Sorry if that description is a big confusing, but as an English major, I think in those terms! I can’t imagine you’d get anything more than a survey in any discipline with this interdisciplinary major.
Uh, meta-majors?? Is Brandeis suddenly Reed or Eugene Lang? I’d much rather have them cut unpopular programs and keep big ones (English, History, Biology, etc). I hope this doesn’t imply cutting grad programs in traditional subjects, considering they really enrich the undergraduate experience (atleast, for me).
I sent this to my twin sister, who goes to Dartmouth, and she totally LOL’ed. This was her response: Her response: “the general consensus there is that the d-plan is obnoxious; sophomore summer might “work” at dartmouth, but only because students are also required to take off another term during the school year, which tends to cause a lot of problems with scheduling under the guise of a “rich internship experience.” Many dartmouth students do multiple study abroad programs because of the term system, but the combination of study abroad and “off-terms” means that, at any given time, all your friends might be off campus and you may not see some of them for over a year because of incompatible d-plans. Sophomore summer is a joke anyway – they say it’s a time for “bonding with your class,” but none of the courses offered are academically rigorous for the most part, and
it deprives you of some awesome classes you could be taking in the school year, but can’t because you have to take an “off-term.” the d-plan is great for some people, but for others it’s a bitch – and Dartmouth’s so strict about it that students who want the “normal” college experience (such as myself) have an incredibly difficult time justifying to the registrar why they shouldn’t be on sophomore summer. these things sound great at first, but they’re really not.”
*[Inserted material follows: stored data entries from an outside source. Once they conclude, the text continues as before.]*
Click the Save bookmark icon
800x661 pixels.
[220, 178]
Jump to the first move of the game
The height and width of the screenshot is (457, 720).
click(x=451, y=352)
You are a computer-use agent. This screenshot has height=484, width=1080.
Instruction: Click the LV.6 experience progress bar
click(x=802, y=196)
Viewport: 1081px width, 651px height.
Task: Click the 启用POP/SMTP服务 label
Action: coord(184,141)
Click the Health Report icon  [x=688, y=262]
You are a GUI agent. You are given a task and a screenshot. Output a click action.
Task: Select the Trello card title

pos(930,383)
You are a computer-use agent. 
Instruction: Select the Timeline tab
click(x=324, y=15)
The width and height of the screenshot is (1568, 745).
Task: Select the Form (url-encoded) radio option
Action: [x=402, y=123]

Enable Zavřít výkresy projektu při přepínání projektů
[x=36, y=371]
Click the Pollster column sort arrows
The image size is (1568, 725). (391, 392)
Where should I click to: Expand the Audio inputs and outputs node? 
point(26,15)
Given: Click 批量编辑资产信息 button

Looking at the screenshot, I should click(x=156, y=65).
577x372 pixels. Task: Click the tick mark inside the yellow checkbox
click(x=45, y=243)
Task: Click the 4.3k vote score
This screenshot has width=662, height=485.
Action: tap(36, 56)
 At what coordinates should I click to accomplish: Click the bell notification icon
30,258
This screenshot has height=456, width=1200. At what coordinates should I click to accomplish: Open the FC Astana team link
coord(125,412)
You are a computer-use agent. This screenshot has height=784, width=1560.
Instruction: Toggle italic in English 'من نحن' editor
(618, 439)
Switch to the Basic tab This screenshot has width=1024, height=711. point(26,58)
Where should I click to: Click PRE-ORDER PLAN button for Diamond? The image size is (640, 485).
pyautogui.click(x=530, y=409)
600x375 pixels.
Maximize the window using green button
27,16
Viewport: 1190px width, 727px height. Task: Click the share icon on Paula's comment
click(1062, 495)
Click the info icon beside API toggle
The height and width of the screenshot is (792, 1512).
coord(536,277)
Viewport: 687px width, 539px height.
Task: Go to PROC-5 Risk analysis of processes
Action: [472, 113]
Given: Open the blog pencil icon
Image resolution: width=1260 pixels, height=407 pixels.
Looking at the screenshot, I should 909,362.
When it comes down to it, Dartmouth is on terms and offers the ability to study abroad multiple times and take an off-term whenever. All other problems aside, you won’t be on campus for a full year. At Brandeis, however, if you take your junior fall off, your on campus September-August.
Scary stuff, they are pretty much changing everything academically that drove me to come here. Sayonara academic freedom!
The other thing that’s really fucking scary is this summer semester. I’m not sure of the full reasoning for it (obviously staffing is one thing, fewer courses during the year), but it obviously appears that they are looking for us to foot the bill for it and making this place cost even more.
Though we as students should certainly be more involved in these decisions and there should be more transparency in the discussion, I don’t agree that this is an excuse to push through ill-thought out plans that had been in the works for a while. By all counts, cutting faculty and lowering admissions standards are a bad thing for the University, and I doubt any administrator was itching to do so.
The fact is, we really do have a very serious budgetary problem, and major cuts will have to be made. To me, the problem is not that such crazy cuts are being discussed and will likely be implemented, but that they are only revealed when almost finalized and other, different, equally radical alternatives are not talked about. This may well end up as the best solution to Brandeis’ budgetary crisis. But we need to know its the best solution.
As for the decision to add a Summer semester, I find this interesting, and friends at Dartmouth say they like the Summer semester.